Monsieur le président, madame la ministre, monsieur le rapporteur, mes chers collègues, le sujet qui nous occupe aujourd’hui est la prévention des inondations et la protection contre celles-ci. Nous ultramarins connaissons bien ces problèmes, car ils sont récurrents et constituent une préoccupation majeure en Martinique et en Guadeloupe, où les risques naturels sont plus nombreux et plus dangereux qu’ailleurs.
Ainsi, le risque d’inondation est élevé aux Antilles, puisque les pluies y provoquent des crues rapides, violentes et de courte durée. En outre, le risque de mouvements de terrain est présent à des degrés divers : certaines zones à risque sont connues, d’autres sont plus délicates à repérer. De plus, les risques naturels dans les DOM pourraient s’aggraver à l’avenir, car le changement climatique est susceptible d’entraîner une élévation du niveau de la mer et un accroissement de l’intensité des tempêtes et des cyclones.

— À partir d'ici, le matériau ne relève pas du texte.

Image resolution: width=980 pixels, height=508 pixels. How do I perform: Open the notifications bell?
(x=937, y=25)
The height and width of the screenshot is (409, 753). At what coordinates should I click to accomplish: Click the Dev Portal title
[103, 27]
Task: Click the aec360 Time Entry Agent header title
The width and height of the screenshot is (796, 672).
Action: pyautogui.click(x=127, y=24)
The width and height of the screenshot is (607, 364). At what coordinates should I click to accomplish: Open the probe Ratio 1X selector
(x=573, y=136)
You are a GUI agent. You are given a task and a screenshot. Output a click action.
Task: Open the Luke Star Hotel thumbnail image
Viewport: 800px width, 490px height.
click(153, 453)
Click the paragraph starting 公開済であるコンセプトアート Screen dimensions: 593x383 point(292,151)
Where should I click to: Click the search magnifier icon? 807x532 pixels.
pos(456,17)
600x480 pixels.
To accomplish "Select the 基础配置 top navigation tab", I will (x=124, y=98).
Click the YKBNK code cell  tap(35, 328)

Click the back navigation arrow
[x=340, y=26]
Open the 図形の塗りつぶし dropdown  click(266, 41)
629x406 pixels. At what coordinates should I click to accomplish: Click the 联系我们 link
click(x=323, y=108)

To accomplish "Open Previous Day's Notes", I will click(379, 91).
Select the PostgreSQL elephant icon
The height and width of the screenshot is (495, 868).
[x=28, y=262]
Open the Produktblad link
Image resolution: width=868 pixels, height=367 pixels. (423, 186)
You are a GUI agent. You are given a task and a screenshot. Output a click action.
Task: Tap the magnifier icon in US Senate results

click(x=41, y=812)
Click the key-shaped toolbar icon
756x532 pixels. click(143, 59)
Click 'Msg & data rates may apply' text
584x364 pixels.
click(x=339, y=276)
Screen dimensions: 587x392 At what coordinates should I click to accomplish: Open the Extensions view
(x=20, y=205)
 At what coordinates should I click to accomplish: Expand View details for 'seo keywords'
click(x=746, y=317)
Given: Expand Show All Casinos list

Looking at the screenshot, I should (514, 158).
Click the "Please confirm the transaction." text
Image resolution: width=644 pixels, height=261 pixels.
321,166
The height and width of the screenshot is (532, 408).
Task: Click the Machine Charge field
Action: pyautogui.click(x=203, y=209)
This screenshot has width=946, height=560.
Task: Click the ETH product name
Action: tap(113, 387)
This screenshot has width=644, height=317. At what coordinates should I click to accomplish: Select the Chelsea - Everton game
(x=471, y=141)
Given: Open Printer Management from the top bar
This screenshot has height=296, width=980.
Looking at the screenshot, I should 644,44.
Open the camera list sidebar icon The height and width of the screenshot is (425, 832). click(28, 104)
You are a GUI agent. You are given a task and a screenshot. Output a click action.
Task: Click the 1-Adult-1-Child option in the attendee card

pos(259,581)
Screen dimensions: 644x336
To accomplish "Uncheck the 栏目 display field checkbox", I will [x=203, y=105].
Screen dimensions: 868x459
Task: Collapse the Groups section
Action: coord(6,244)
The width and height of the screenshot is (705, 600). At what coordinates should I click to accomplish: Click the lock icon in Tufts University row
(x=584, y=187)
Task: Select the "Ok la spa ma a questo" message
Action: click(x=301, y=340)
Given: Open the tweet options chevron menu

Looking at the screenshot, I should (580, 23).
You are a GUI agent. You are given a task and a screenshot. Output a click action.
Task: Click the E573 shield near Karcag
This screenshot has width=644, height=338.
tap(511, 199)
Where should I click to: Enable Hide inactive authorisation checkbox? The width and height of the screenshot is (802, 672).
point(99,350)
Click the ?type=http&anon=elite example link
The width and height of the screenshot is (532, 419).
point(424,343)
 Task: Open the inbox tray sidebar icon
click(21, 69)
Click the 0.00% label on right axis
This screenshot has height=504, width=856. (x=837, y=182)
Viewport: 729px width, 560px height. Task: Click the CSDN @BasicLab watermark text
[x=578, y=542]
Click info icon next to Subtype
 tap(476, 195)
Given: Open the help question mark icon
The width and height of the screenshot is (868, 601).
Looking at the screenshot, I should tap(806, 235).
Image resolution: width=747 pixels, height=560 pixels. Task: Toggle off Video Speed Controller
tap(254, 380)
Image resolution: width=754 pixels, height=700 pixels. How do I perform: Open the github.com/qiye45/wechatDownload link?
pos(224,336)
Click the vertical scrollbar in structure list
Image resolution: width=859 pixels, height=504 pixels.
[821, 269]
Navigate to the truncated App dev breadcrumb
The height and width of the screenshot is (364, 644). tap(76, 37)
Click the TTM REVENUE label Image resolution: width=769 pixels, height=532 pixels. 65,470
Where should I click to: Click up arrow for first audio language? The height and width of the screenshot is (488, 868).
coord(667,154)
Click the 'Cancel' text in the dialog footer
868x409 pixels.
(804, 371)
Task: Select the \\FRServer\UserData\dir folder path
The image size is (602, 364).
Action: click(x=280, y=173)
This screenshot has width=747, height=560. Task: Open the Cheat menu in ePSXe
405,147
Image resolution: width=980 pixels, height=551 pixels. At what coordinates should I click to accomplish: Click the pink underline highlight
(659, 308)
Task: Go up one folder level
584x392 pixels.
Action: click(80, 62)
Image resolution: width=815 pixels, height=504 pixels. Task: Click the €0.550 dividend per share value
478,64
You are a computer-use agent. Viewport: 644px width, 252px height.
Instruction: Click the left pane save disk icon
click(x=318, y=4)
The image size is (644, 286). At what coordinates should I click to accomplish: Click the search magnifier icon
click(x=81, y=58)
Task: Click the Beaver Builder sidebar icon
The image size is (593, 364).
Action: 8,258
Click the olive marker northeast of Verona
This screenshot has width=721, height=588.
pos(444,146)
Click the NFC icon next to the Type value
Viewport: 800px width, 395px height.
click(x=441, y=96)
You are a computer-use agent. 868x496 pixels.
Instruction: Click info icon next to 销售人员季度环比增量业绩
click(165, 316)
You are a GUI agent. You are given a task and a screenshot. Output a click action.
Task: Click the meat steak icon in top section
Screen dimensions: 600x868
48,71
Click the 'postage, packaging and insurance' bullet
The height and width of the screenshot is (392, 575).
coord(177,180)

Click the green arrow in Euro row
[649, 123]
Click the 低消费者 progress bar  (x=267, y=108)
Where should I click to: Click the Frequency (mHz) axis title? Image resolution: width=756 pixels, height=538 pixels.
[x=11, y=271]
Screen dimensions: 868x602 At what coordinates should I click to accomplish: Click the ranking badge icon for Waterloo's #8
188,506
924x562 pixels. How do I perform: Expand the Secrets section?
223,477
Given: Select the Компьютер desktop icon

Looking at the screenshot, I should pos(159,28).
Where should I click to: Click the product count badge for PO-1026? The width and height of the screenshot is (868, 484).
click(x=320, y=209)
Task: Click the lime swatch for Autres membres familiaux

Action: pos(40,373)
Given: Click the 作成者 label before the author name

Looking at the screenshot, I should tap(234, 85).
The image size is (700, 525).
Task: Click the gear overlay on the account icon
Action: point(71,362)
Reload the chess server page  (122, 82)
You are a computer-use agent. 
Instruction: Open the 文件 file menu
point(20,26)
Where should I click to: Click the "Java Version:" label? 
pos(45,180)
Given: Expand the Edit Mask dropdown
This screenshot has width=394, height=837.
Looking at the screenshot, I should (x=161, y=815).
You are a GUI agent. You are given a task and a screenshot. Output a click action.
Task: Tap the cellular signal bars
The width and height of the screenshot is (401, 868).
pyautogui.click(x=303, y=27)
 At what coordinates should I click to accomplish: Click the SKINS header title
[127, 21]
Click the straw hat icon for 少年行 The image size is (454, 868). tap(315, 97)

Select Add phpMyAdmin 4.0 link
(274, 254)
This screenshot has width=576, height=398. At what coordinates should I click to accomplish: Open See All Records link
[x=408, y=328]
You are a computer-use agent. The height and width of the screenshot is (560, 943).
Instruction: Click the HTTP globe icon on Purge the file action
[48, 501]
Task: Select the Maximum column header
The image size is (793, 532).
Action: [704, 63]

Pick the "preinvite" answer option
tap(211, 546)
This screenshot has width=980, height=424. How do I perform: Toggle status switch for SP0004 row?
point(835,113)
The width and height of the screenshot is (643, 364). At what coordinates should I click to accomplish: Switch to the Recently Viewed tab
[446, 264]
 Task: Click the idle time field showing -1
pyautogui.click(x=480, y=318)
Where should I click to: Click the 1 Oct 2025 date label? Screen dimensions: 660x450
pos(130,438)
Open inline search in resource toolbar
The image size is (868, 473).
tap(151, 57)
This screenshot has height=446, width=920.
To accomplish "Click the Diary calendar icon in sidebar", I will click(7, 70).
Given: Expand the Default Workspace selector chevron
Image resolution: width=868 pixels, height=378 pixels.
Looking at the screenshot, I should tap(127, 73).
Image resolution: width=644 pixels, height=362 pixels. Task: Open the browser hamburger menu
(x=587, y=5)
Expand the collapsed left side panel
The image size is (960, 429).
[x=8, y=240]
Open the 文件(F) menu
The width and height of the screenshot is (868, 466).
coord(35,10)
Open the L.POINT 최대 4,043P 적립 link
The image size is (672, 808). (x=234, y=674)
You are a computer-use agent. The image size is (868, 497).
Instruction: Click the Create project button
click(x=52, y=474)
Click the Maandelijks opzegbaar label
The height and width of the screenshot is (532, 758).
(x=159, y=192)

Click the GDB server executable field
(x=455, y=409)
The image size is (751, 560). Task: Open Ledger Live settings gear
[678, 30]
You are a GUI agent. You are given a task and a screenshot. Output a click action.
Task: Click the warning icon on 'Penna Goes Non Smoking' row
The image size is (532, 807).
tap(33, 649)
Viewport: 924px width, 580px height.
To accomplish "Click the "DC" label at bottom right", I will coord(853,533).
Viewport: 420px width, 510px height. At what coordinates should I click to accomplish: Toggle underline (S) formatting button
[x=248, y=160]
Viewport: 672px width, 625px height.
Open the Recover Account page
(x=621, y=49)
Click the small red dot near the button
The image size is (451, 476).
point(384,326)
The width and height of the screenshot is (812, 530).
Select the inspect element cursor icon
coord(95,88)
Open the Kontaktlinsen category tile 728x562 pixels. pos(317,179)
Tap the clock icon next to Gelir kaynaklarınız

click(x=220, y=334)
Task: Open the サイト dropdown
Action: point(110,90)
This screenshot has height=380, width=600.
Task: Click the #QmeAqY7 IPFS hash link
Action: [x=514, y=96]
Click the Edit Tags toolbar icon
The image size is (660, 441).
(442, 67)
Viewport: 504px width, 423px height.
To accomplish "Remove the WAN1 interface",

C’est pourquoi la proposition de loi relative à la prévention des inondations et à la protection contre celles-ci m’apparaît comme un texte majeur. Je salue la prise en compte de cette problématique au travers de la double perspective de la prévention et de la protection.
Concernant la prévention, je souhaite souligner que, aux Antilles, sur le plan juridique, nous sommes confrontés à des interprétations contradictoires des dispositions combinées du code général de la propriété des personnes publiques et du code de l’environnement.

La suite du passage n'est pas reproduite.